The decision to push back the dwell fees after the original one-week extension was made after a meeting Monday between the U.S. port envoy, John D. Porcari, industry stakeholders and port officials. Originally set to take effect Nov. 15, the ports first delayed the $100-a-day fines to Nov. 22.
Since the container dwell fees were first announced on Oct. 25, the two ports have seen a combined 33 percent decline in cargo left on the docks for extended periods. According to a joint statement, the executive directors of both ports “are satisfied with the progress thus far” and will review the situation next week when the latest data rolls in.
As of Monday, the Port of Los Angeles had 24 vessels at anchor, according to its Port Optimizer tool. The Port of Long Beach had 34 vessels at anchor, the company’s operations dashboard said.
The decline in languishing cargo is promising, as October marked a record month for container dwell time. Containers waited an average of 7.64 days at the marine terminals for trucks at the U.S.’s two largest ports last month, up from almost 5.94 days in September, according to recent data from the Pacific Merchant Shipping Association. Nearly half of all unloaded containers had waited for more than five days, the association said.
On the other hand, dwell times for containers leaving the terminals by rail in October improved to 3.9 days from 5.5 days in September, resulting in the most efficient month this year.
Under the temporary policy approved by the ports’ harbor commissions and developed in coordination with the Biden-Harris Supply Chain Disruptions Task Force, U.S. Department of Transportation and multiple supply chain stakeholders, ocean carriers can be charged for each import container that falls into one of two categories.
In the case of containers scheduled to move by truck, ocean carriers could be charged for every container dwelling nine days or more. For containers moving by rail, a fee could apply to ocean carriers whose containers idled for six days or longer.

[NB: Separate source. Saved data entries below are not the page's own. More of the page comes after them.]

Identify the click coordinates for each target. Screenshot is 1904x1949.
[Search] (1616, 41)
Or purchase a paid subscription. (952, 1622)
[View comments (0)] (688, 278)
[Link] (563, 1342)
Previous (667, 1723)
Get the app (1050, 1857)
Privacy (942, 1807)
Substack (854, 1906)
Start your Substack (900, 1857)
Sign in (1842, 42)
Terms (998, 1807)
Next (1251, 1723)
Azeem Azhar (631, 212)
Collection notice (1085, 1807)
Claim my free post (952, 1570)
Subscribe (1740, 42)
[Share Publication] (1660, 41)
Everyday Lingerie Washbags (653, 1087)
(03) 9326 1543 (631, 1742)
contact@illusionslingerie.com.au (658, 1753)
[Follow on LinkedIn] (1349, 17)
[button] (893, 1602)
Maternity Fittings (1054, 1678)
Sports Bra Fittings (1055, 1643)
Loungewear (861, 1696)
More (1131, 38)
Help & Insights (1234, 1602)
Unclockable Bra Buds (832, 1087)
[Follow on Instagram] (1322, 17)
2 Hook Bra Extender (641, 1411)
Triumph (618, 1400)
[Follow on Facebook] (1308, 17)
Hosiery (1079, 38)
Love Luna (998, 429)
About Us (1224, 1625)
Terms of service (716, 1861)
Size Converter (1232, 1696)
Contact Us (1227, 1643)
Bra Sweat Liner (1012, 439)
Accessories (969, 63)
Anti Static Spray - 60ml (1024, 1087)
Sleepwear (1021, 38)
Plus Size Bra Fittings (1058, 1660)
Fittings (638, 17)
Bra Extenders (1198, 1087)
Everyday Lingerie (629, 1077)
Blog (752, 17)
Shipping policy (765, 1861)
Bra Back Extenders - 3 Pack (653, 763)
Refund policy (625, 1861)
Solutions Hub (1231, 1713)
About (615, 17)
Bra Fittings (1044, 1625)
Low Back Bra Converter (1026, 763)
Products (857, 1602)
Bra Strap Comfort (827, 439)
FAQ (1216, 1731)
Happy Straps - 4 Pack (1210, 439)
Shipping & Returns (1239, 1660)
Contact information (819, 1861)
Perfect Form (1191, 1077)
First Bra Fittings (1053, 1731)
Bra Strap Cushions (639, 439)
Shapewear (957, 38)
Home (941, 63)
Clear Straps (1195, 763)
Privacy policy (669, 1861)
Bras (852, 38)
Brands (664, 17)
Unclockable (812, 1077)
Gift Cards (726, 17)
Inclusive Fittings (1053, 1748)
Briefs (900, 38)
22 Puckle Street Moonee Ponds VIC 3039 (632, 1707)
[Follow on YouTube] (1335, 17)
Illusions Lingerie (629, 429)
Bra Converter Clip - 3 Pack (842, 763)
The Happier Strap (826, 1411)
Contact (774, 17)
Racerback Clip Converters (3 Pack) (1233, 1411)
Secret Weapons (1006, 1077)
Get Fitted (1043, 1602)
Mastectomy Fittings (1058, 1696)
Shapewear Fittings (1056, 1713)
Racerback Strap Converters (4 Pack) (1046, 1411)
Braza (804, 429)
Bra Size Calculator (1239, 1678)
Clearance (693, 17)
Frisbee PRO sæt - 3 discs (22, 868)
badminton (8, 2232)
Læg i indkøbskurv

The ports plan to charge ocean carriers in these two categories $100 per container, increasing in $100 increments per container each day until the container leaves the terminal.
Current dwell times are a far cry from pre-pandemic totals. On average, containers for local delivery remained on container terminals under four days, while containers destined for trains dwelled less than two days.
Any fees collected from dwelling cargo will be reinvested for programs designed to enhance efficiency, accelerate cargo velocity and address congestion impacts.